Tuesday, March 31st, the 9th and last day that the Haifa cohort was in Boston was definitely my favorite day with them.  The theme of the day was innovation.  This was the day that I along with many other Boston Diller fellows joined programming all day and we definitely chose the right day to go. 
            The day started with a Maagal Boker (morning circle) for the Israelis as every day did.  The first place we had the pleasure of visiting was District hall.  I missed this part, but from what I heard about it from other fellows and a quick internet search I can say that it is a non-profit space “where the innovation community can gather and exchange ideas” (according to their website), dedicated to the spreading of new ideas.  I heard that the space was really cool and most walls were dry-erase boards that were all covered in ideas and sketches left by other innovators.  Even the architecture of the building is striking and beautiful with a high slanted roof extending over an almost entirely glass entrance.  Then I got to join the group at our next location, the Cambridge Innovation Center (aka CIC), where we had lunch and then got a tour.  For me, every aspect of this place was incredible and every corner we rounded made me want to work there more and more.  The company is dedicated to helping startups make the necessary connections to be successful and they rent those startup companies cheap workspace. We met with Liana's friend, Stas Gayshan who is the director and he has inspiring words for us.

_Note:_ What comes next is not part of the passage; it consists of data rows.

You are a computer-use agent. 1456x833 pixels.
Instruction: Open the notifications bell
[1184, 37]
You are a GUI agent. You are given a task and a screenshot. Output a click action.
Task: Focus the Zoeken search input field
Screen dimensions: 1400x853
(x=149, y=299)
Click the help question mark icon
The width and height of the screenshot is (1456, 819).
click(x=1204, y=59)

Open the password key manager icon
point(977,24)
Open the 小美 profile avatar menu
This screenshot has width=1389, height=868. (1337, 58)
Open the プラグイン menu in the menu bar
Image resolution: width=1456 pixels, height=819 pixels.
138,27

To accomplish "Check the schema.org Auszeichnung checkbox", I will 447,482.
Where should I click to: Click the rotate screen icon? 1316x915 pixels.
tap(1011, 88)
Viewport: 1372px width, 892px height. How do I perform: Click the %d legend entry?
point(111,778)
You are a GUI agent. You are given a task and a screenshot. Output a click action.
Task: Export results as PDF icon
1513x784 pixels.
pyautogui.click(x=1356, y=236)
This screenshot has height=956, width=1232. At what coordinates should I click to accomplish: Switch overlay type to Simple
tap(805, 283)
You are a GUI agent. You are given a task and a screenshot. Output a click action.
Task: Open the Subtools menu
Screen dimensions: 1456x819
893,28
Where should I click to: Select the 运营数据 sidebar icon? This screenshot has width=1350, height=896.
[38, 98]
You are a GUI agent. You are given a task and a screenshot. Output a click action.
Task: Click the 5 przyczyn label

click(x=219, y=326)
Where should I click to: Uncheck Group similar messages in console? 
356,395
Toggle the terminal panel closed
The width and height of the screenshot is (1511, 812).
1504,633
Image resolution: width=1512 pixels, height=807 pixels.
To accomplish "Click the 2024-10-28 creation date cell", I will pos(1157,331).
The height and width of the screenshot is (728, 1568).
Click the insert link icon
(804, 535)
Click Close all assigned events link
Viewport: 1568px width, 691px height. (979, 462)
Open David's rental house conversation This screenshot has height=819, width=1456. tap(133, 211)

After our tour of the CIC we spent some time at Harvard Square because the Israelis decided they hadn’t gotten enough shopping in yet.  This is when we got a tour of MIT from an Israeli student which was really special and eye opening because we learned about so many of the differences that there are between college in Israel and in America.  Once the tour came to an end we met the rest of the Americans to meet with MEET (Middle Eastern Entrepreneurs of Tomorrow) and heard about the program they run that teaches teens connected to the middle eastern conflict about programing and had dialogues about the conflict as well.  Then we learned a bit about MIT Hillel, which helps Jewish college students stay in touch with their Judaism.  At this point we took a bus back to the JCC and had our closing dinner ,which was followed by many hugs and tears as the Israelis boarded their bus and said goodbye, until we see them again in Israel.